**Exercise task:**
Reproduce every line of the records beginning with the line that contains "You are a computer-use agent. Screen" and continuing through the line that contains "point(496,75)", including the requests, and raise each coordinate in the answers by 76. Give only those lines.

**Supplied records:**
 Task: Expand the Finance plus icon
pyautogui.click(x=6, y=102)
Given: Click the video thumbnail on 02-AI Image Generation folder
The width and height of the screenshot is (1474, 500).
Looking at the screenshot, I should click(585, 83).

* * *

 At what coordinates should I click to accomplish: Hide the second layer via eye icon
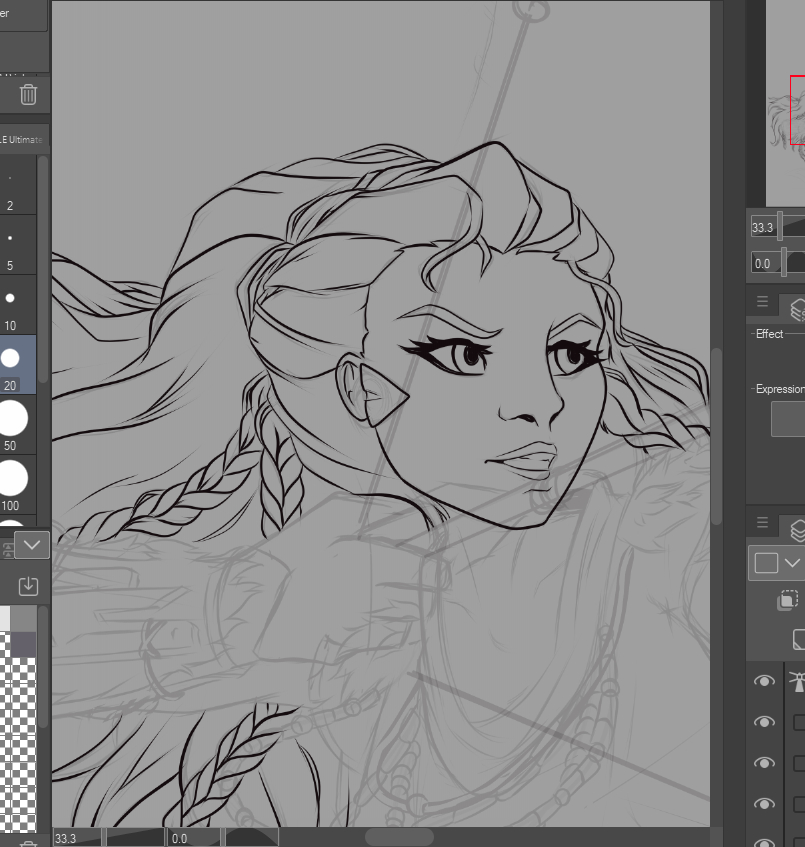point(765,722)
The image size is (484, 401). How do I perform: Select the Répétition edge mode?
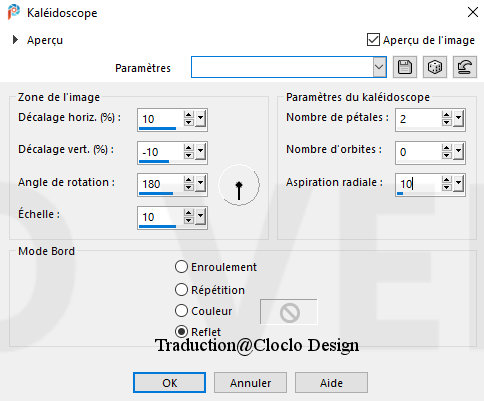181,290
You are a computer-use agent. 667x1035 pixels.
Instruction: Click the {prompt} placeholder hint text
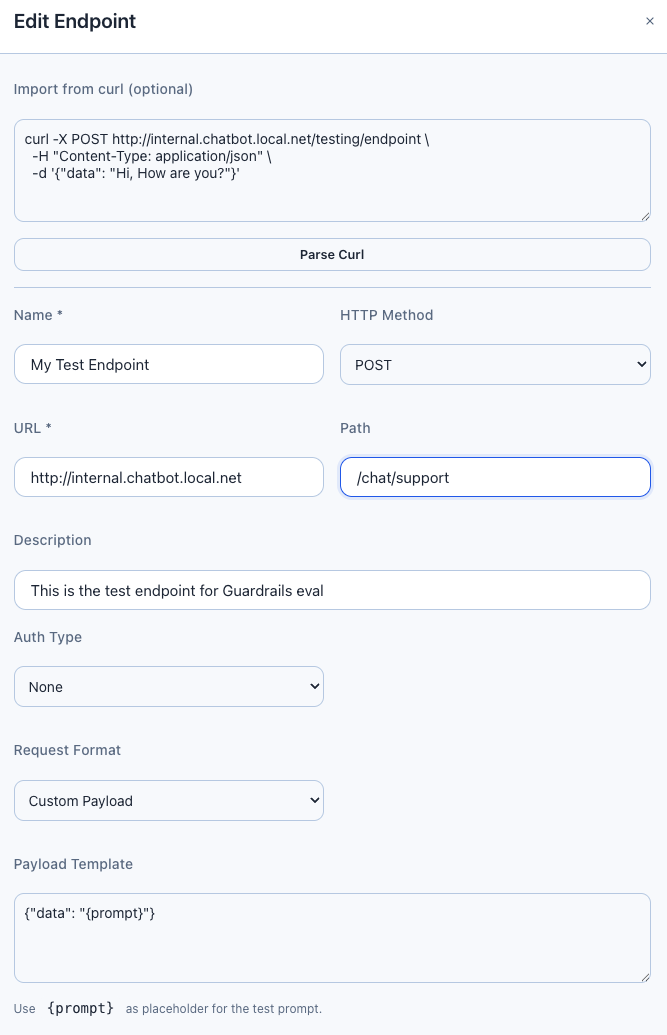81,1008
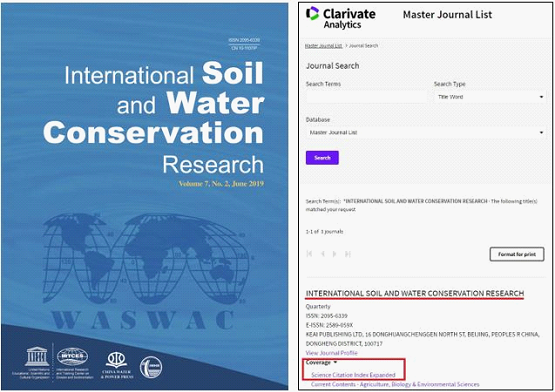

* * *

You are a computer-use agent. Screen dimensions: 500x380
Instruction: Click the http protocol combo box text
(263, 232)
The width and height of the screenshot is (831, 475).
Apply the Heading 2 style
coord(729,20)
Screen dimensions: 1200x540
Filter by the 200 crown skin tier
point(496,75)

**Result of this task:**
You are a computer-use agent. Screen dimensions: 500x380
Instruction: Click the http protocol combo box text
(339, 308)
The width and height of the screenshot is (831, 475).
Apply the Heading 2 style
coord(805,96)
Screen dimensions: 1200x540
Filter by the 200 crown skin tier
point(572,151)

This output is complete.